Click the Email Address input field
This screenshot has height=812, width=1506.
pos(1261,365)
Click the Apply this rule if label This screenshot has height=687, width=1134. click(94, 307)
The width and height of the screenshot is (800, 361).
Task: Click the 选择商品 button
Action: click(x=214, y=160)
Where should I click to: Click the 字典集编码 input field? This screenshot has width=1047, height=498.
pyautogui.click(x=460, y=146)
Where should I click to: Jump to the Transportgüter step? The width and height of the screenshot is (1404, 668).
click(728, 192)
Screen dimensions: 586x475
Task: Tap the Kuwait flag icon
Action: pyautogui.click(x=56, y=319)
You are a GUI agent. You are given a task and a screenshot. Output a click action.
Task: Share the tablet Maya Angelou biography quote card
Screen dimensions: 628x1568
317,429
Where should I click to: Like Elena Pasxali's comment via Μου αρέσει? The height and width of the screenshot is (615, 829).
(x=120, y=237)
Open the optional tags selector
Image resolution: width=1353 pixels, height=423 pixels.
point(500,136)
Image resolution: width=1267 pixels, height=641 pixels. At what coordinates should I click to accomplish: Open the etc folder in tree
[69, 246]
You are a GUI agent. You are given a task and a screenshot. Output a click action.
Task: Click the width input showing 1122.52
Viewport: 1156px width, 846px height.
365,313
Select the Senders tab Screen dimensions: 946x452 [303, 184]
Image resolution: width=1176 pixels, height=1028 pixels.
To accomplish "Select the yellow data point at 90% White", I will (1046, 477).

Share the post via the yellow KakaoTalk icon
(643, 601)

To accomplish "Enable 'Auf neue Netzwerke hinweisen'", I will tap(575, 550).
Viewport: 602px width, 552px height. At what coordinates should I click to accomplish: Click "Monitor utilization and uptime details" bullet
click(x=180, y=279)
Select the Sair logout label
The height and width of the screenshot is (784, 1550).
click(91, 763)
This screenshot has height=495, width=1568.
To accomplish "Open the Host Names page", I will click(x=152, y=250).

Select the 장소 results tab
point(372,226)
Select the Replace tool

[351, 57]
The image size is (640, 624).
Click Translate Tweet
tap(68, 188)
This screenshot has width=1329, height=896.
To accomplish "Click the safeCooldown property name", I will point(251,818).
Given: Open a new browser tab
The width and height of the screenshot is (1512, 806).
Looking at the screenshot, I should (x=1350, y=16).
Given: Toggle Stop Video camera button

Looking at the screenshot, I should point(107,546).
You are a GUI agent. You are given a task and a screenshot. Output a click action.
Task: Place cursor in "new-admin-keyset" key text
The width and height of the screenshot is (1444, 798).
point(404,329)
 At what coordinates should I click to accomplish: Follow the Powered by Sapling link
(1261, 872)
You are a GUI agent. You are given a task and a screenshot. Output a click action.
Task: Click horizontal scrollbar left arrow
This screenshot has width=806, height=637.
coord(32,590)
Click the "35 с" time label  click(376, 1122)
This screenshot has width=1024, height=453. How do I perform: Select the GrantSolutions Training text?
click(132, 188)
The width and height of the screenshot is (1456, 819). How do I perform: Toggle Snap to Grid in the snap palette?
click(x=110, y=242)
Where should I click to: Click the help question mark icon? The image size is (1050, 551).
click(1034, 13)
****************
## What to work on
Print all of the data above again, line for line, with no changes.

## Completed exercise
Click the Email Address input field
This screenshot has height=812, width=1506.
pos(1261,365)
Click the Apply this rule if label This screenshot has height=687, width=1134. click(94, 307)
The width and height of the screenshot is (800, 361).
Task: Click the 选择商品 button
Action: click(x=214, y=160)
Where should I click to: Click the 字典集编码 input field? This screenshot has width=1047, height=498.
pyautogui.click(x=460, y=146)
Where should I click to: Jump to the Transportgüter step? The width and height of the screenshot is (1404, 668).
click(728, 192)
Screen dimensions: 586x475
Task: Tap the Kuwait flag icon
Action: pyautogui.click(x=56, y=319)
You are a GUI agent. You are given a task and a screenshot. Output a click action.
Task: Share the tablet Maya Angelou biography quote card
Screen dimensions: 628x1568
317,429
Where should I click to: Like Elena Pasxali's comment via Μου αρέσει? The height and width of the screenshot is (615, 829).
(x=120, y=237)
Open the optional tags selector
Image resolution: width=1353 pixels, height=423 pixels.
point(500,136)
Image resolution: width=1267 pixels, height=641 pixels. At what coordinates should I click to accomplish: Open the etc folder in tree
[69, 246]
You are a GUI agent. You are given a task and a screenshot. Output a click action.
Task: Click the width input showing 1122.52
Viewport: 1156px width, 846px height.
365,313
Select the Senders tab Screen dimensions: 946x452 [303, 184]
Image resolution: width=1176 pixels, height=1028 pixels.
To accomplish "Select the yellow data point at 90% White", I will (1046, 477).

Share the post via the yellow KakaoTalk icon
(643, 601)

To accomplish "Enable 'Auf neue Netzwerke hinweisen'", I will tap(575, 550).
Viewport: 602px width, 552px height. At what coordinates should I click to accomplish: Click "Monitor utilization and uptime details" bullet
click(x=180, y=279)
Select the Sair logout label
The height and width of the screenshot is (784, 1550).
click(91, 763)
This screenshot has height=495, width=1568.
To accomplish "Open the Host Names page", I will click(x=152, y=250).

Select the 장소 results tab
point(372,226)
Select the Replace tool

[351, 57]
The image size is (640, 624).
Click Translate Tweet
tap(68, 188)
This screenshot has width=1329, height=896.
To accomplish "Click the safeCooldown property name", I will point(251,818).
Given: Open a new browser tab
The width and height of the screenshot is (1512, 806).
Looking at the screenshot, I should (x=1350, y=16).
Given: Toggle Stop Video camera button

Looking at the screenshot, I should point(107,546).
You are a GUI agent. You are given a task and a screenshot. Output a click action.
Task: Place cursor in "new-admin-keyset" key text
The width and height of the screenshot is (1444, 798).
point(404,329)
 At what coordinates should I click to accomplish: Follow the Powered by Sapling link
(1261, 872)
You are a GUI agent. You are given a task and a screenshot. Output a click action.
Task: Click horizontal scrollbar left arrow
This screenshot has width=806, height=637.
coord(32,590)
Click the "35 с" time label  click(376, 1122)
This screenshot has width=1024, height=453. How do I perform: Select the GrantSolutions Training text?
click(132, 188)
The width and height of the screenshot is (1456, 819). How do I perform: Toggle Snap to Grid in the snap palette?
click(x=110, y=242)
Where should I click to: Click the help question mark icon? The image size is (1050, 551).
click(1034, 13)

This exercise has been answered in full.